◆ RECORD SET ◆
================

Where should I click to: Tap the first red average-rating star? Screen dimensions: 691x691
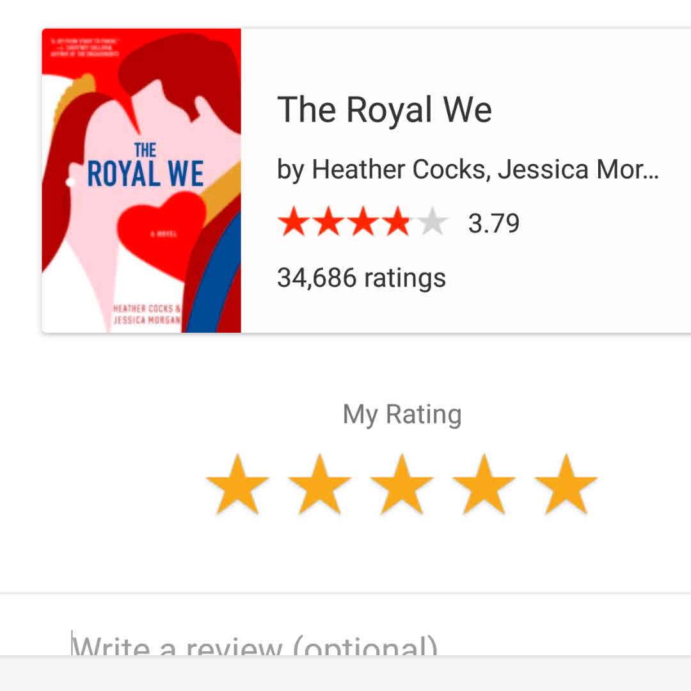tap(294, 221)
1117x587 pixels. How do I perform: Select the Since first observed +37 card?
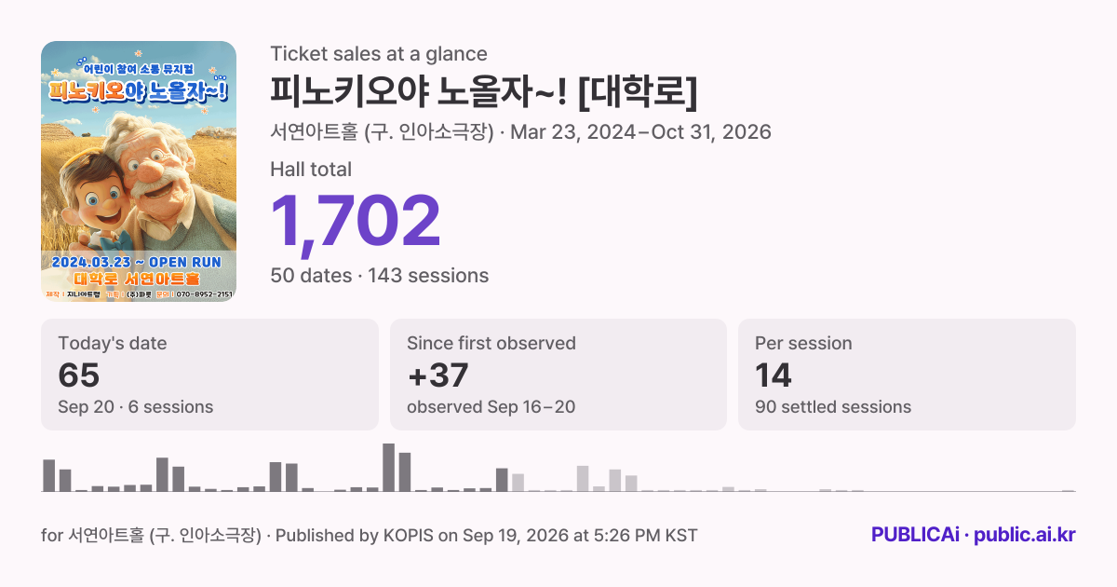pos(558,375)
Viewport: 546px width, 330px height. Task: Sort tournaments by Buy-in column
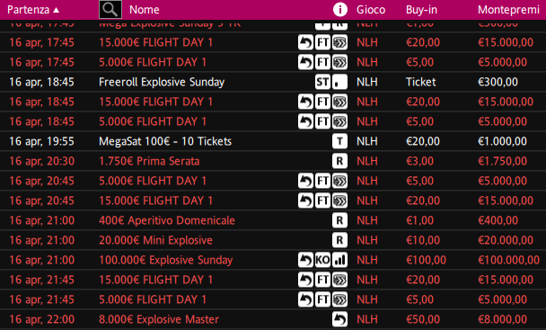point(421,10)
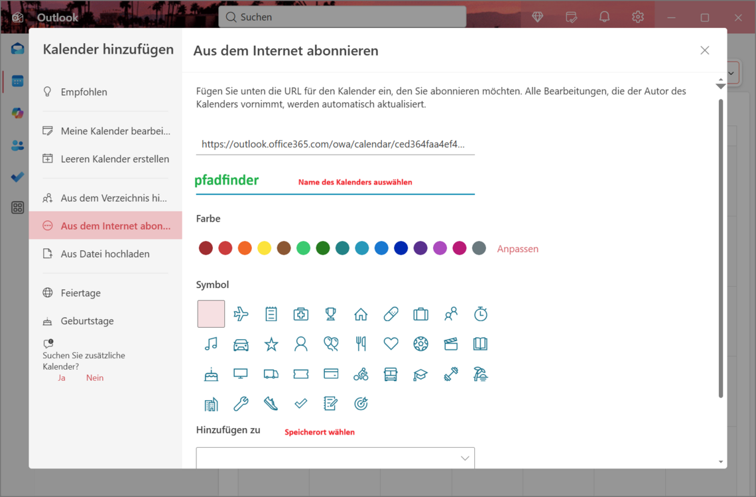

================

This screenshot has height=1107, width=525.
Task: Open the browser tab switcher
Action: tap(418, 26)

================

◆ EXERCISE AIM ◆
Rewrite the lines from the line with "Where should I" up to and including the line with "point(421,10)", putting "tile" in place of "card" and changing nothing else. Omit the pictures.

◆ THE REPLY ◆
Where should I click to: Tap the first red average-rating star? Screen dimensions: 691x691
tap(294, 221)
1117x587 pixels. How do I perform: Select the Since first observed +37 tile?
pos(558,375)
Viewport: 546px width, 330px height. Task: Sort tournaments by Buy-in column
point(421,10)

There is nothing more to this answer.